Doxorubicin toxicity changes myocardial energy metabolism in rats.

BACKGROUND: Doxorubicin (DOX) is an antitumor antibiotics used against malignancies. But its toxicity limits the therapy of DOX. OBJECTIVE: The purpose of this study was to evaluate DOX toxicity and the alteration of energy metabolism after short term and long term treatment. METHODS: Male Sprague-Dawley rats were randomly assigned to four groups: Short term control group, short term DOX treatment group, long term control group and long term DOX treatment group.
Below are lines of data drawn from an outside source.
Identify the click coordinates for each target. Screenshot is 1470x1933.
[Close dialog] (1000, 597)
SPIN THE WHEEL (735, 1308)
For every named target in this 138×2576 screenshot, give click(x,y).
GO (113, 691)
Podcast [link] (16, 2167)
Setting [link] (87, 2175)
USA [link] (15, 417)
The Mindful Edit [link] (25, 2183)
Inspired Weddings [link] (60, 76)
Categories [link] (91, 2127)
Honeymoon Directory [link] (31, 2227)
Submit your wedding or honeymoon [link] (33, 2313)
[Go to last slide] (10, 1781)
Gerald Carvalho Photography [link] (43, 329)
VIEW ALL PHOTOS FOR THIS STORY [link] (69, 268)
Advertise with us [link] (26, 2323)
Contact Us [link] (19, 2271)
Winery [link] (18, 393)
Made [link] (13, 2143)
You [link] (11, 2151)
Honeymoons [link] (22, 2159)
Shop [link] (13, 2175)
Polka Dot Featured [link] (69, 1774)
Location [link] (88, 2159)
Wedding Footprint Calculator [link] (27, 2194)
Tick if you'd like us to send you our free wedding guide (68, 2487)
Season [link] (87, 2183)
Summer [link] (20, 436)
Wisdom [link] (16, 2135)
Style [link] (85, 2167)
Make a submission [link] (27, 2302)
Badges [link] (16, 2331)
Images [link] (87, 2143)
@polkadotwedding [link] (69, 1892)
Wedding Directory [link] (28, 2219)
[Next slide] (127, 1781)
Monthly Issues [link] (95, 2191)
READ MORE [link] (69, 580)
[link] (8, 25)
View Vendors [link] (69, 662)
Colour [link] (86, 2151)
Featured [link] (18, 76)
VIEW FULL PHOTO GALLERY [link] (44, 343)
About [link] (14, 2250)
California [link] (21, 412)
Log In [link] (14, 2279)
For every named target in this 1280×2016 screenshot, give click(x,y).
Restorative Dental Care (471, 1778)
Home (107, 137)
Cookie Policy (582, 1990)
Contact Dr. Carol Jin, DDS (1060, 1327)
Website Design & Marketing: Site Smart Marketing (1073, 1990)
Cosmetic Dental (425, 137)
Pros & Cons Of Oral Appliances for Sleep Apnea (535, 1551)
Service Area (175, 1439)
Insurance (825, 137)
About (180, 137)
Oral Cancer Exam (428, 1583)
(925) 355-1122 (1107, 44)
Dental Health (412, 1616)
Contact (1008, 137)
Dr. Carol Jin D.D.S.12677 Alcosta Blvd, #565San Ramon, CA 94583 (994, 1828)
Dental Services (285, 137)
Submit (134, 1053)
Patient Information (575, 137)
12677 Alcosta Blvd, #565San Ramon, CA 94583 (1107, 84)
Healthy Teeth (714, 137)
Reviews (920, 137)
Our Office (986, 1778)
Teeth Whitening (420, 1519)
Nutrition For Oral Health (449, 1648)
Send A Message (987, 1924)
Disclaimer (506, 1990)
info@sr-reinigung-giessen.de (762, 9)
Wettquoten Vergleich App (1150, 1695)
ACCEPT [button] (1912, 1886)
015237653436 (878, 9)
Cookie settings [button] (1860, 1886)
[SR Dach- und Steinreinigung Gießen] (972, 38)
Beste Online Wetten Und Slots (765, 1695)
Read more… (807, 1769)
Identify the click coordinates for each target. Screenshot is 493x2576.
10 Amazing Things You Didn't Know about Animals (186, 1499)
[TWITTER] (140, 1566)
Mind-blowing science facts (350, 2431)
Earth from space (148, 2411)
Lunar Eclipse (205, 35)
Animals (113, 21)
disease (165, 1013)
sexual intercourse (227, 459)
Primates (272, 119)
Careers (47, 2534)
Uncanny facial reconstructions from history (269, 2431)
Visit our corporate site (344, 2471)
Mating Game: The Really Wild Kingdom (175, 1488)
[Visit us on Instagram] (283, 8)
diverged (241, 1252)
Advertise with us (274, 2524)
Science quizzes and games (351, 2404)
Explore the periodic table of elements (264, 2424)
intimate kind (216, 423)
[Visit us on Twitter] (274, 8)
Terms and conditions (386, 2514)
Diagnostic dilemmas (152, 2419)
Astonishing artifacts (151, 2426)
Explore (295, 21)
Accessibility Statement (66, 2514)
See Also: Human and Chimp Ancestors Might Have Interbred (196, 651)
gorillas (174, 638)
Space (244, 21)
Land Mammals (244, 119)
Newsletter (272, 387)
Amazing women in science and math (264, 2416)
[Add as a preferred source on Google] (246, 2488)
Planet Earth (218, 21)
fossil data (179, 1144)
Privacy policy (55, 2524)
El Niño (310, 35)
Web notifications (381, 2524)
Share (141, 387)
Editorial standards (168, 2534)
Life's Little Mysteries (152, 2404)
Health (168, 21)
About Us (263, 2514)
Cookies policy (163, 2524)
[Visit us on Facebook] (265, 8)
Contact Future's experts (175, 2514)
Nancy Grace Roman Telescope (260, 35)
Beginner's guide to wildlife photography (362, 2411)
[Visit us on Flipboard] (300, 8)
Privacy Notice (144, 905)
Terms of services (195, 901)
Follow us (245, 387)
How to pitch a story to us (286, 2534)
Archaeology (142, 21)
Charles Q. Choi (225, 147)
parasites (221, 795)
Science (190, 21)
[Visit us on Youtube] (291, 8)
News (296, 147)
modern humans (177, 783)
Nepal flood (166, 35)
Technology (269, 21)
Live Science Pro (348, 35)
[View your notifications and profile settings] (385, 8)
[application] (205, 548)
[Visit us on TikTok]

In short term treated group, rats were injected with DOX i.p. at a dose of 2.5 mg/kg every 48 h for six equal injections. In long term, treated group, rats were tail-intravenously injected with DOX at a dose of 3 mg/kg once a week for four weeks. At the end of the experiment, histopathological changes, general blood biomarkers, endogenous antioxidant enzymes, cardiac energy metabolism and related mRNA expression of AMPK signal pathway were determined. RESULTS: DOX induced prominent oxidative stress, a higher mortality rate, histological and ECG changes, obvious cardiac hypertrophy, acute cardiac damage and cardiac energy impairment in short term treatment rats. In long term treatment rats, DOX caused serious nephropathy and systolic dysfunction, terrible cardiac energy impairment, clear alteration of substrate utilization and AMPK signal pathway. CONCLUSION: DOX treatment can induce different damages after short term and long term treatment. In short term treatment group, rats experienced a terrible mortality rate about 40%, the acute cardiac damage, cardiac energy impairment and an early heart failure which are potential connected with reduction of glucose utilization. In the long term treatment group, serious nephropathy and obvious changes of mRNA expressions of AMPK signal pathway were observed. Meanwhile, the serious cardiac energy impairment and substrate utilization alteration denote an obviously heart failure. This study could be helpful to develop therapy strategies of DOX complications for clinical application.